Wendy and Lucy

Wendy and Lucy ★★★½

this is a personal, personally cathartic review. skip it.

if somebody told me we have to leave at this instant and go to Fiji I could pack up all I own in one suitcase (yes, I'm leaving all these books behind). but I will never completely, I think, know how it feels to bring everything you own on your back without a place to call your own. I know how it feels to never fit in anywhere; when that sense of belongingness just crumbles between your fingers no matter how hard you try to hold onto it. I still feel it now. I still try to find it. sometimes my own hands crush it. yet, I will never know how it feels to have this sense of belongingness and affinity solely on one thing and then lose it. I do know how it is to treat money as if it's a treasure at the end of the rainbow where every single cent is gold and water is reimagined as food. still, I would not know how it feels to sleep under the dome of the night sky because you don't have a bed.

I have heard letting go is one way of knowing you've loved truthfully but I say letting go for the sake of the other rather than yourself is what makes it all the more genuine and beautiful.

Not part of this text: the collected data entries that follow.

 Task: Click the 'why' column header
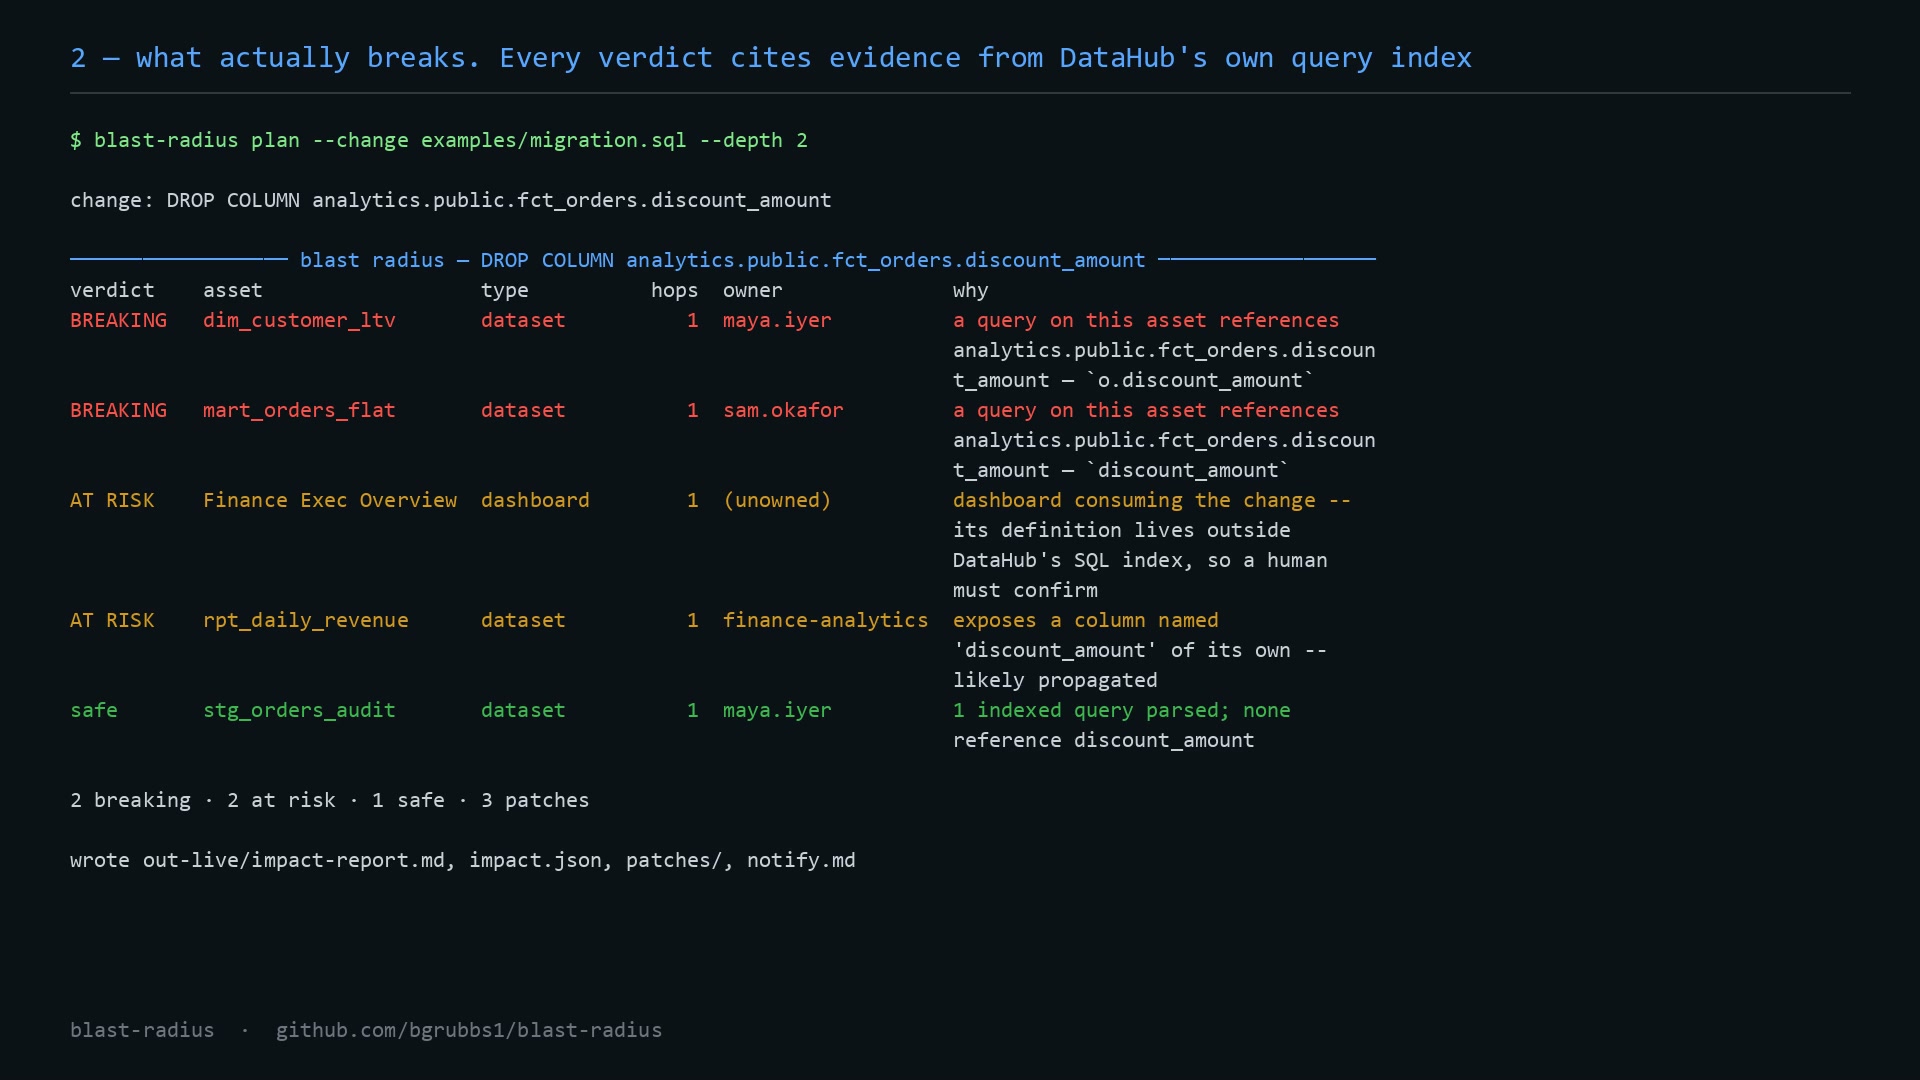pyautogui.click(x=970, y=290)
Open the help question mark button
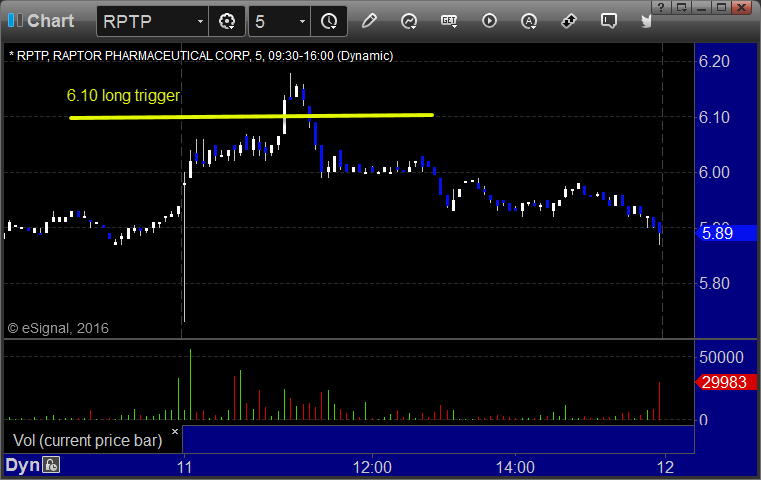The image size is (761, 480). pos(661,7)
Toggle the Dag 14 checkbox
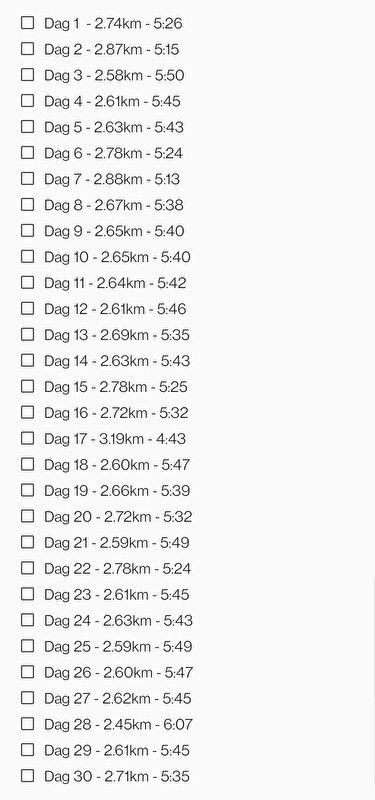375x800 pixels. tap(28, 361)
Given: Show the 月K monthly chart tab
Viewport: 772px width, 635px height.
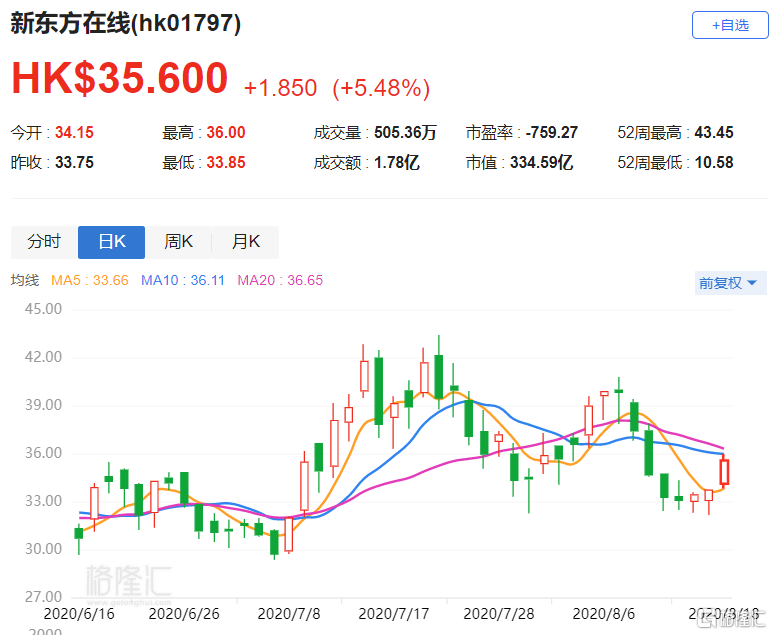Looking at the screenshot, I should tap(245, 242).
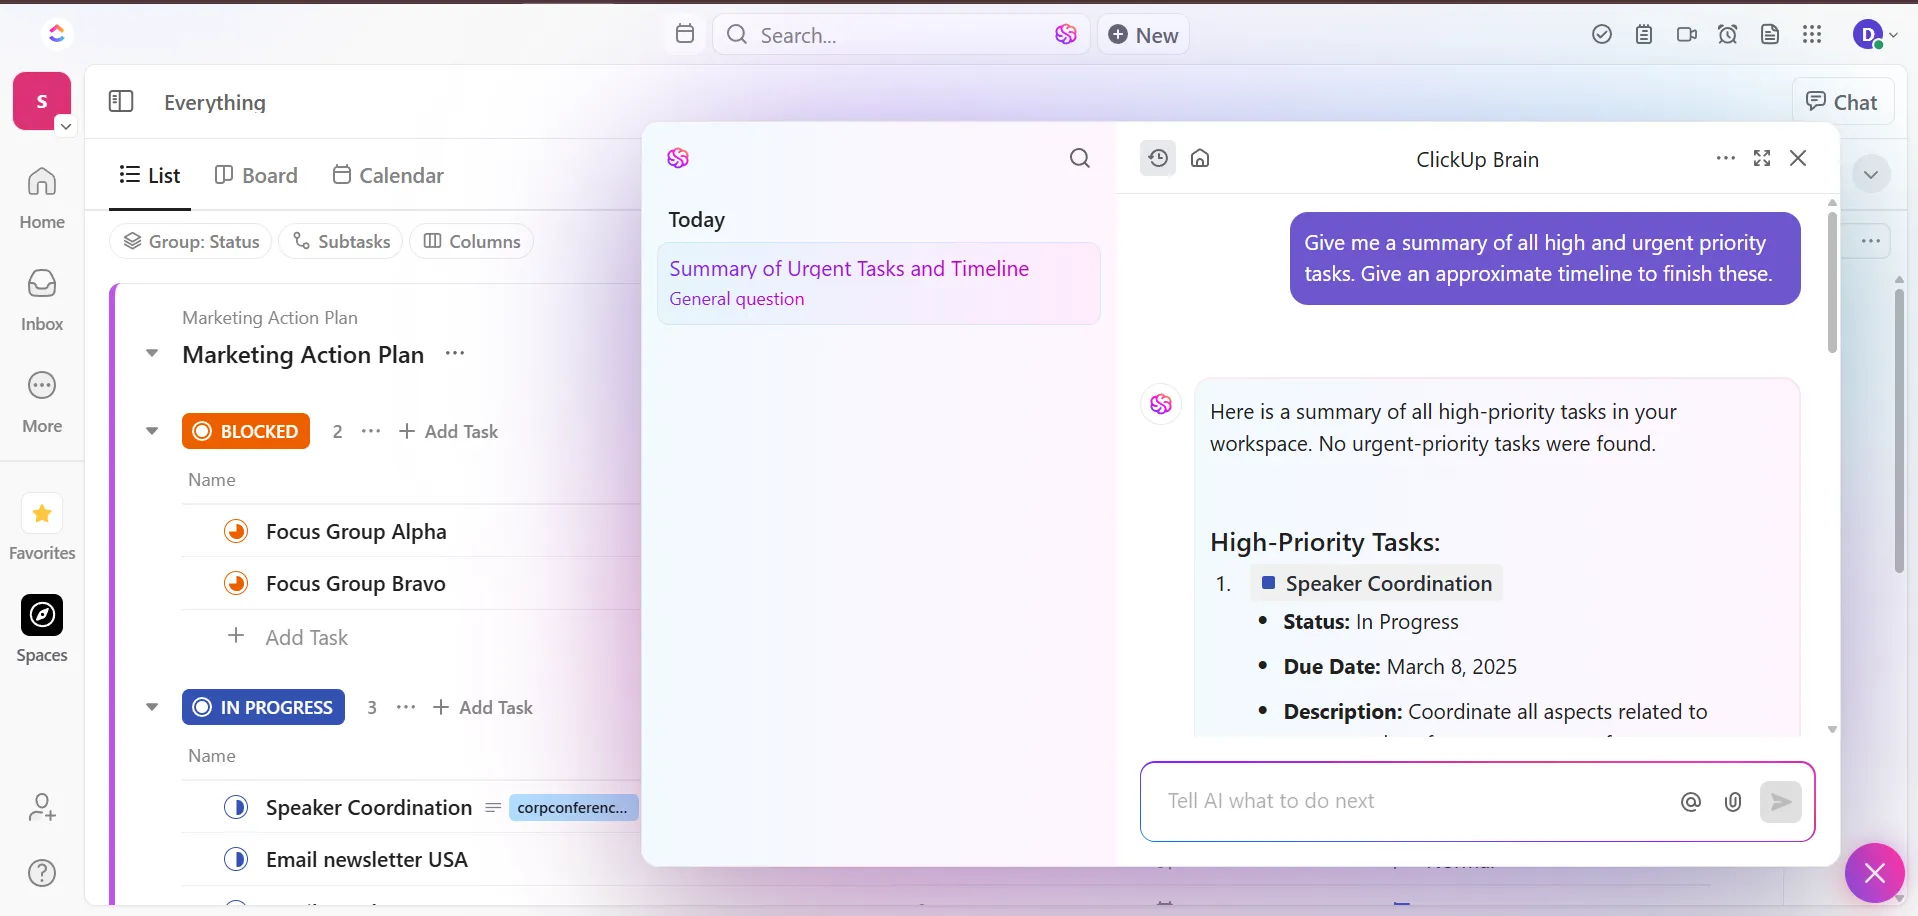Toggle Speaker Coordination status circle
This screenshot has width=1918, height=916.
point(236,807)
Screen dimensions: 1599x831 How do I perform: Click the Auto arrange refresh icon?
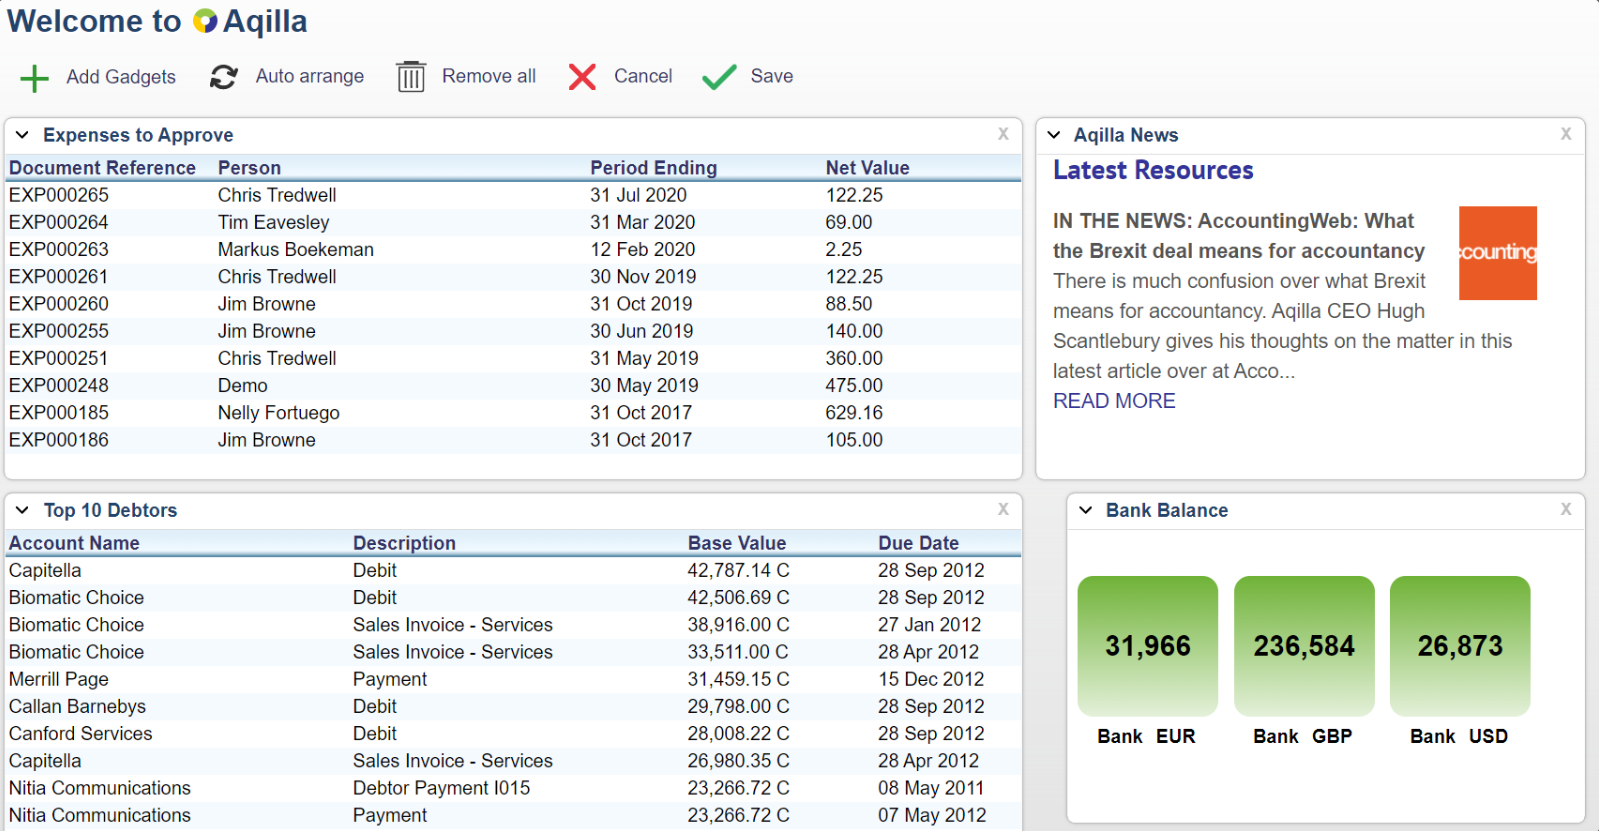tap(223, 77)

I have always been afraid of losing what/who I have and everything is twice as fragile after seeing Wendy and Lucy. it takes a lot of time and effort to build anything yet only seconds to destroy everything. I am afraid. sometimes all you have is yourself. sometimes you'll have a Lucy. it's a good thing. it's a bad thing. I wish I have/had/will have a Lucy in my life. I think I had her but I let her go for her own sake a long, long time ago. I am happy to mull over that — silently, sentimentally, sacredly.

just like Wendy we all walk, quite aimlessly, in this life, grateful for the kindness of strangers and of Lucys.